**作業内容**
フィトンチッドについての本文から答えてください。
(a) フィトンチッドという言葉は何語で、誰が発見しましたか？
(b) 青森地方の一部で、小児ぜんそくの子どもを連れていく風習があった場所はどこですか？
(c) アルファピネンが多く含まれているのは、どのような木ですか？

**本文**
フィトンチッドの効果と効率よく吸い込む方法
森の木々がつくるフィトンチッドの殺菌効果
テルペンのなかには細菌やカビを殺し、害虫を寄せつけない種類があり、これをフィトンチッドといいます。
フィトンとは植物、チッドは殺すというロシア語で、旧ソ連の科学者が発見しました。
人間は、植物が害虫から身を守るために絶えず放出しているフィトンチッドの効果を昔から利用してきました。
例えば古代エジプトではミイラづくりの際に防腐剤の代わりに白檀(びゃくだん)、肉桂(にっけい)、沈香(じんこう)、没薬(もつやく)など、木から採った香料を使用していました。
肉、魚介類の食品のスパイスとしてはクローブ、シナモン、ナツメグ、コショウ、ローズマリー、オレガノ、セージ、タイムなどが使われ、ヨーロッパ諸国は香辛料を求めインドやアジア諸国に進出しました。
日本でも抗カビ剤の代わりに、みかん箱にヒバの葉を、餅の保存箱にワサビを入れていました。
現代でもヒバの葉は鮮魚店で魚の下に敷いているところがあります。
さくら餅、柏餅、笹だんご、ホウバ餅、ツバキ餅などは、それぞれの木の葉のもつ香りと酸化防止作用を利用したものです。
さらに水洗トイレが普及する前には、イチジクの葉はトイレからの悪臭を防止する効果があるため、庭木としてトイレの近くに植えられました。
イチジクにはハエの幼虫のウジを殺虫する作用もあるといわれています。
フィトンチッドはほかの動物には有害のように思われますが、森では大気中に放出されると、すぐに拡散してしまいます。
私たちが吸い込むときはppb(10億分の1%)という単位ですので、特殊なものを除いて害になることは、まずありません。
むしろ人のからだには穏やかに作用し、生理活性作用のあることがわかってきました。
ぜんそくの症状を軽減したり痰(たん)をとり除くフィトンチッドの効果
欧米では古くからユーカリのにおいは、のどのイガイガや痰(たん)をとり除くといわれてきました。
日本でもスギなどのにおいは咳を抑えると、言い伝えられてきました。
実際、青森地方の一部では小児ぜんそくの子どもをヒバの製材所に連れていくという風習が、比較的最近まであったようです。
木材を切断するとき、ヒバのフィトンチッドがヒバの林以上に放出され、ぜんそくの症状を軽減します。
都会のぜんそく患者が山間にある別荘に出かけていくと、症状が軽快するという話は、よく耳にすることです。
疲れを癒しリラックス効果もあるフィトンチッド
また、フィトンチッドと睡眠時間に関する実験も行われました。
すると森の芳香の満ちた部屋で睡眠を取ったのグループでは、同じ睡眠時間でも”疲れのとれ方が早い”という結果になりました。
自律神経失調症や心身症の治療の一環としてよく用いられる自律訓練法を行うとき、クスや針葉樹に多く含まれるアルファピネンの香りをかがせておくと、リラックス時に顕著に現れるアルファ波の出現率が高まったという報告もあります。

**抽出項目**
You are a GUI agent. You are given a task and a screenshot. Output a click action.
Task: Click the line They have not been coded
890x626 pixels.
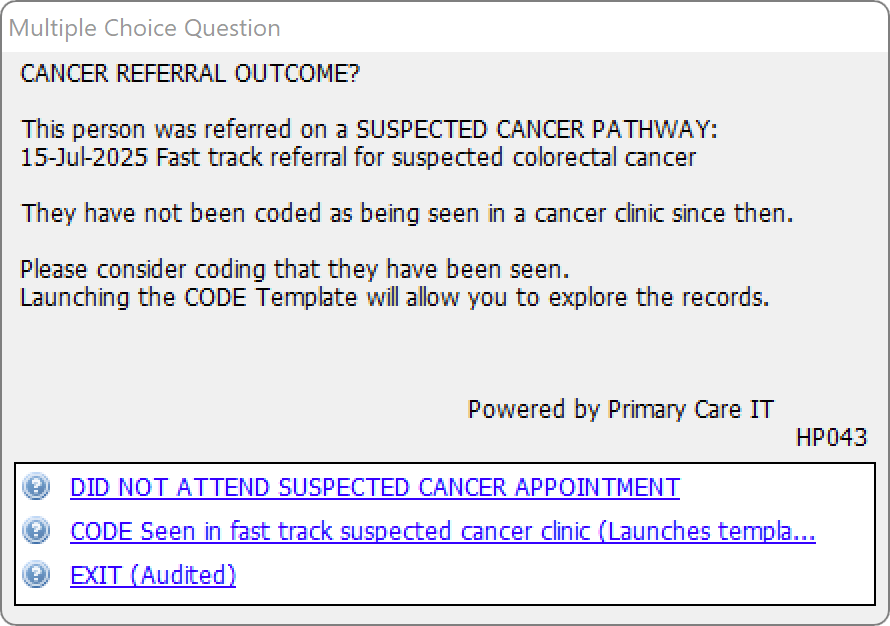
---
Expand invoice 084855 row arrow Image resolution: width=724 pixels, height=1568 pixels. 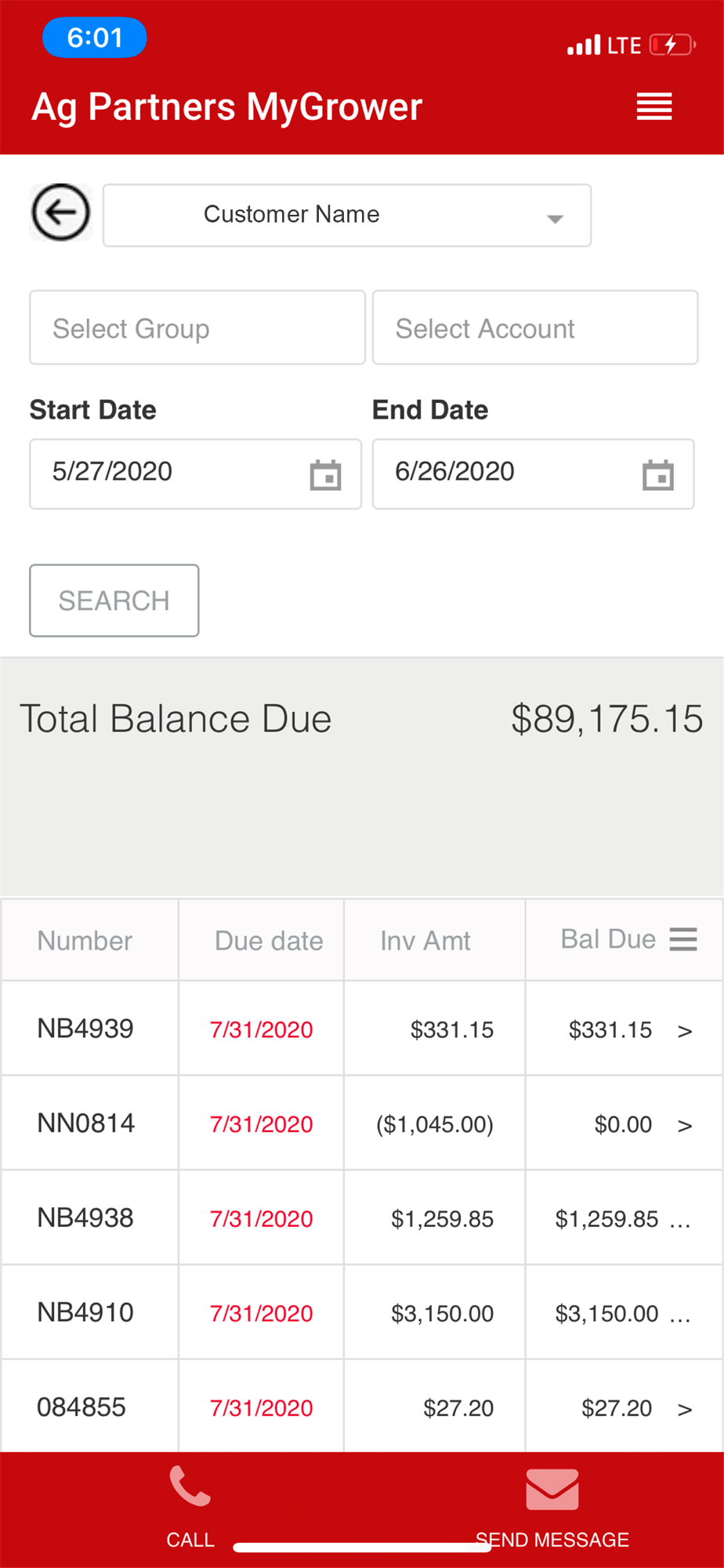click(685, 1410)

**回答**
(a) ロシア語で、旧ソ連の科学者が発見しました。
(b) ヒバの製材所です。
(c) クスや針葉樹です。